Accused drug trafficker called 'extreme flight risk'

Andover man had access to cash; $5 million bail set

LAWRENCE — In October, Jose Martinez, 51, had $100,000 seized from him at a Los Angeles airport. When questioned, Martinez “had no logical reason for having this money,” detectives said.

In March, Martinez, of 123 Chestnut St., Andover, allegedly placed nearly $1 million cash in a tractor-trailer unit parked behind the Holiday Inn in Tewksbury. Drug detectives later found the money stashed in pallets of boxes of plastic forks, knives, spoons and napkins, according to court papers.

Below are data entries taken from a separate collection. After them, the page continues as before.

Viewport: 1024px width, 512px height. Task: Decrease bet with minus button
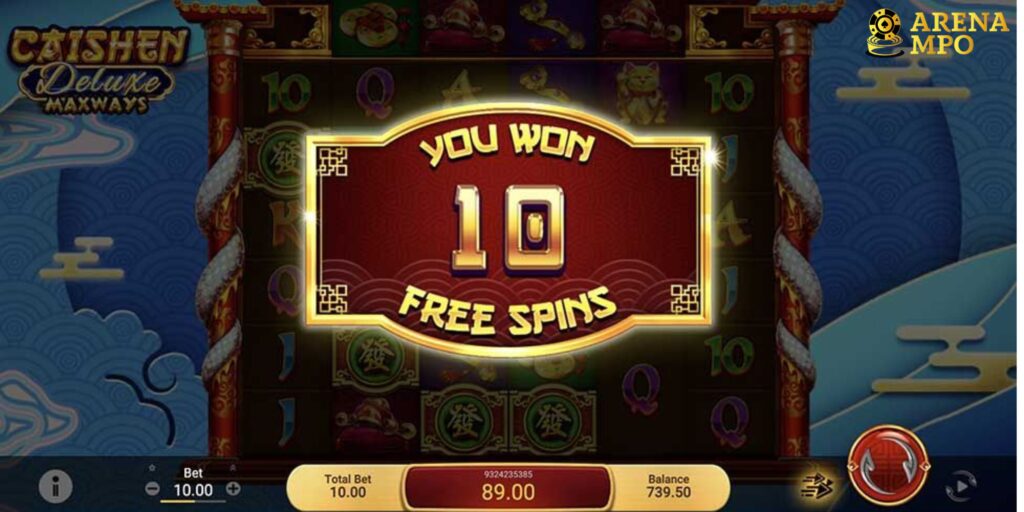pyautogui.click(x=152, y=488)
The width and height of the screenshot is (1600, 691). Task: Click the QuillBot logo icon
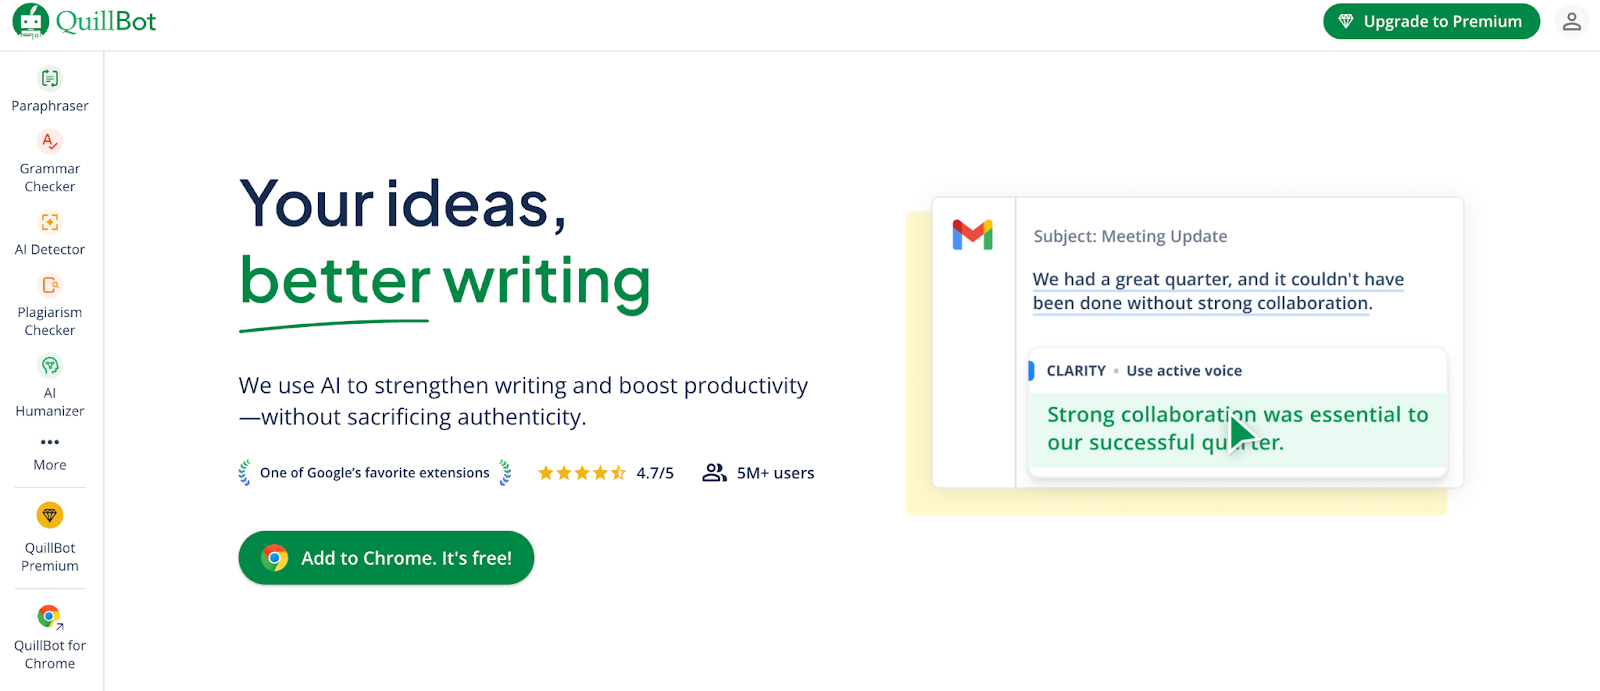[30, 21]
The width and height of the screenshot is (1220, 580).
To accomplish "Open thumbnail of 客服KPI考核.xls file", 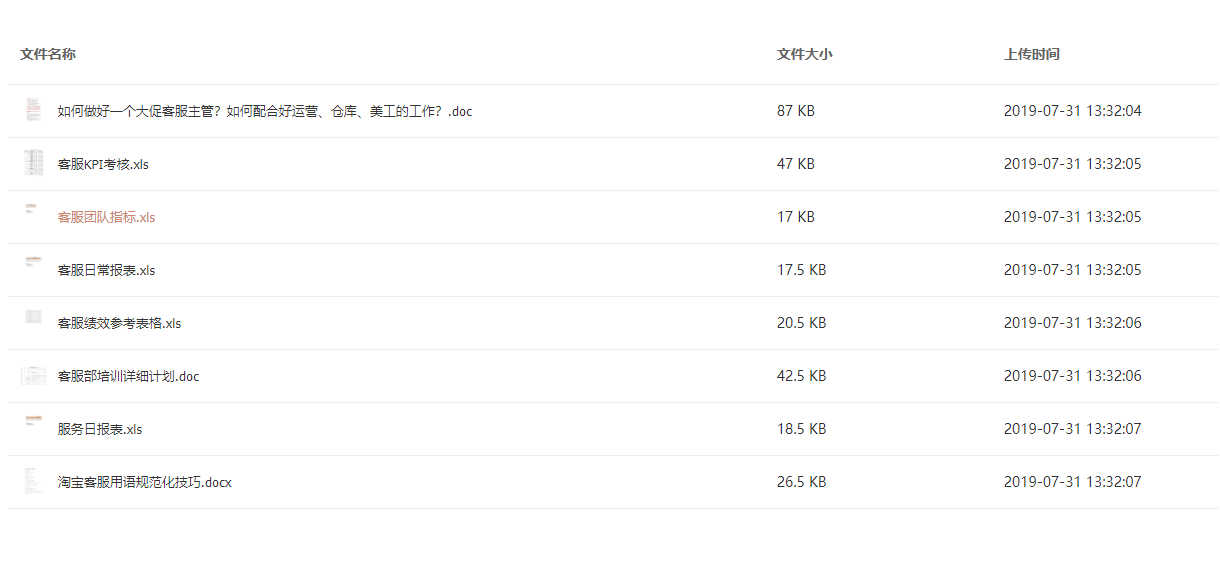I will pos(33,163).
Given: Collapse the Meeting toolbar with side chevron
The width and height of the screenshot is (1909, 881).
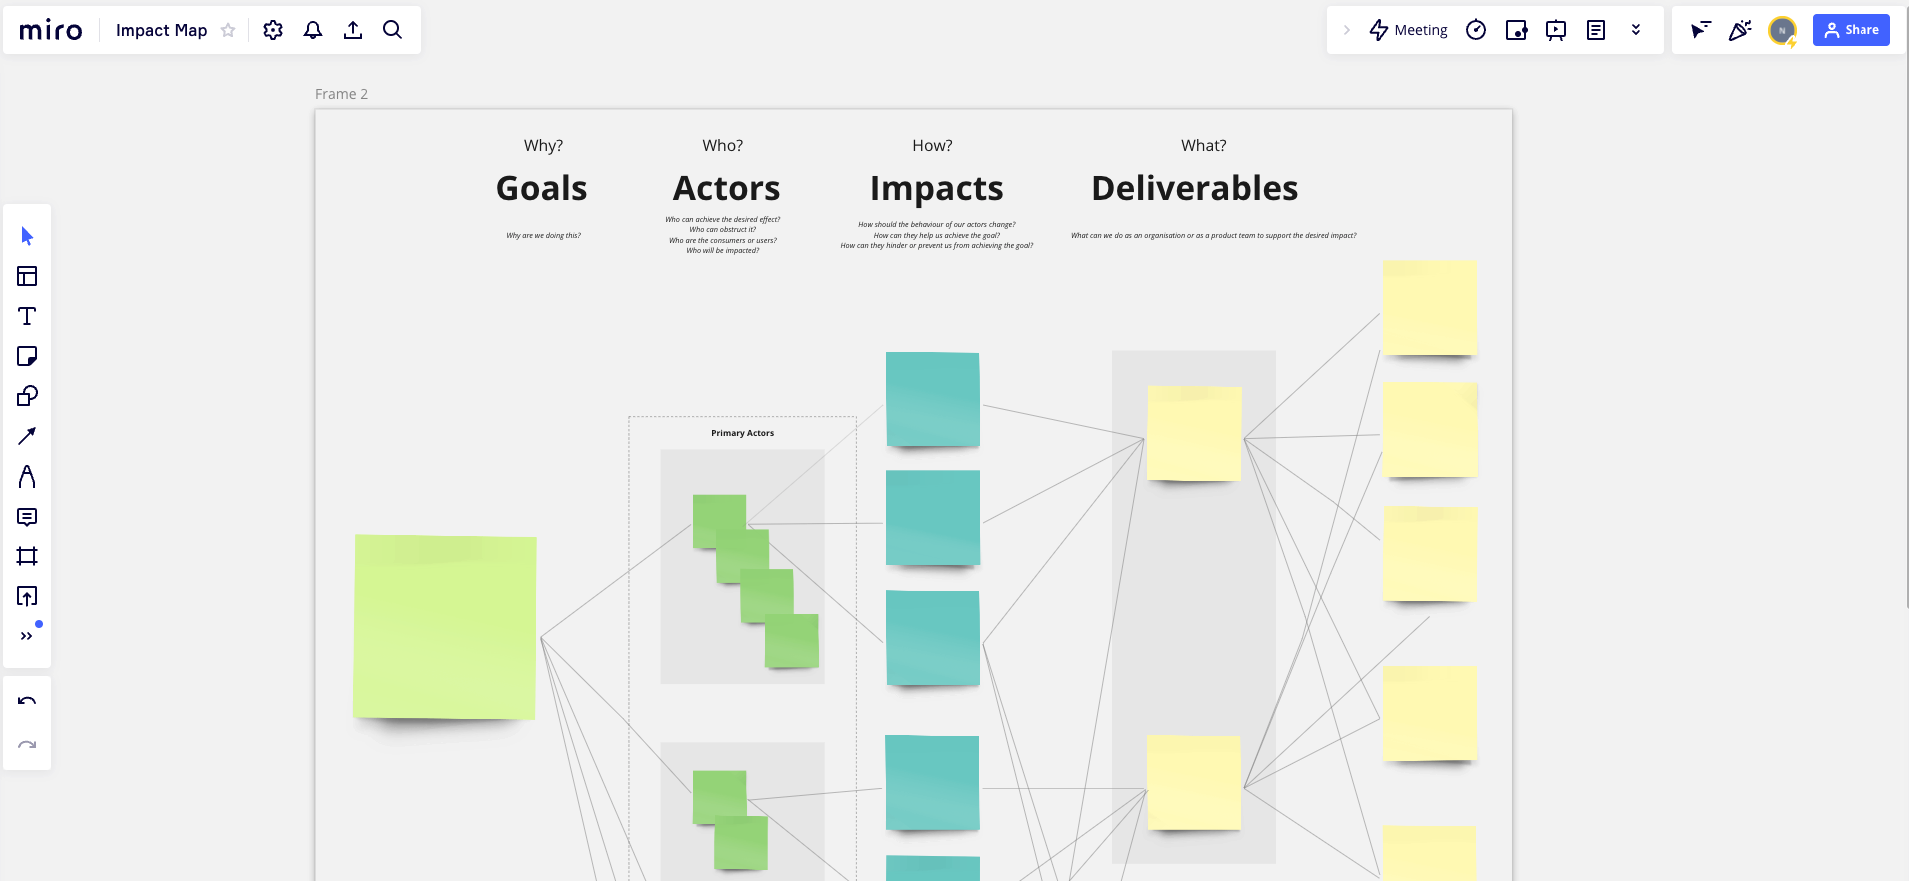Looking at the screenshot, I should (1349, 30).
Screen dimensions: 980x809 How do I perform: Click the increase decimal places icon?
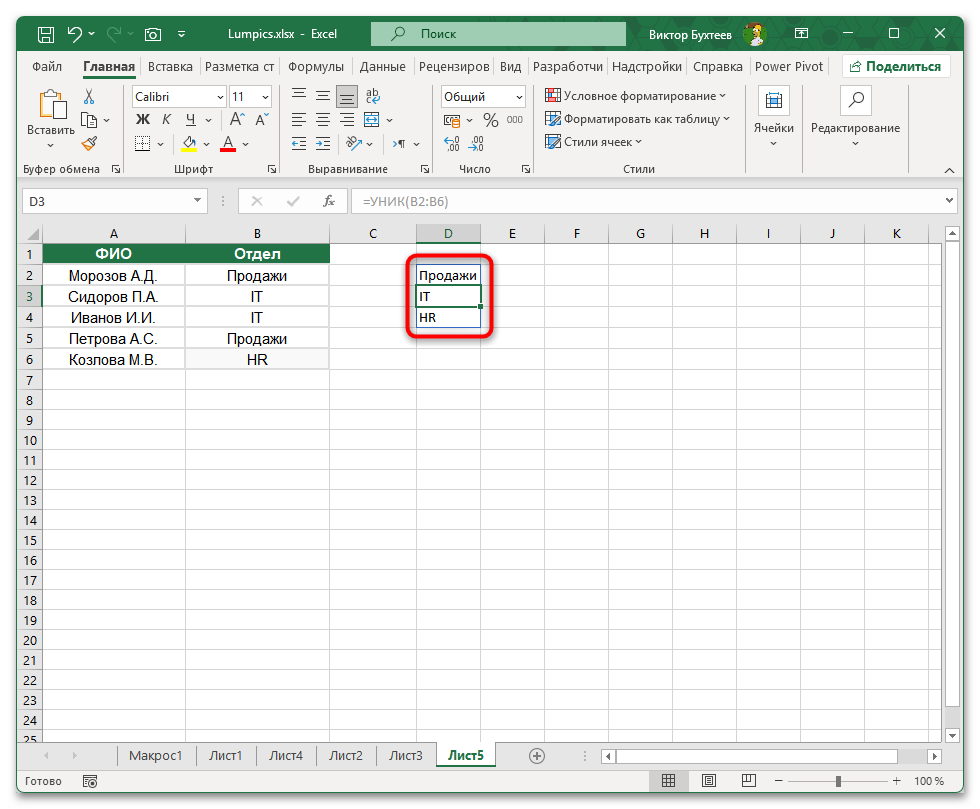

Then, last Friday, Martinez, who was being tailed by State Police drug detectives, was caught with 105 pounds of cocaine in the back of his Dodge Durango. Police said the drugs carry a street sales value of $4.5 million and the bust is believed to be the largest in Essex County in recent history.

Charged with trafficking cocaine and two counts of illegal firearms possession, Martinez was held on $5 million cash bail following his arraignment yesterday afternoon in Lawrence District Court.

Prosecutor Kelleen Forlizzi requested the high bail calling Martinez an “extreme flight risk.” Forlizzi pointed to his previous access to large amounts of cash, adding Martinez, who was born in the Dominican Republic, also has ties in Florida and California.

If convicted, Martinez faces a mandatory minimum sentence of 12 years in prison, Forlizzi said.

Defense attorney Victoria Ranieri argued that Martinez has no previous record and lives in Andover with his wife of 14 years. She asked for bail at $10,000.

Martinez was arrested Friday on Interstate 495 north between Routes 133 and 93 around 1 p.m. Drug detectives were watching Martinez as part of a “large scale” investigation into “drug trafficking networks in the Merrimack Valley area,” Forlizzi said.

Detectives found a suitcase and a duffel bag containing 41 kilogram blocks of cocaine in the back of the Dodge Durango Martinez was driving. “The block shapes were vacuum sealed individually and through my training and experience were believed to be bulk amounts of cocaine. Two different blocks were field tested for cocaine and the test came back positive for cocaine,” Trooper James McTeague wrote in his report.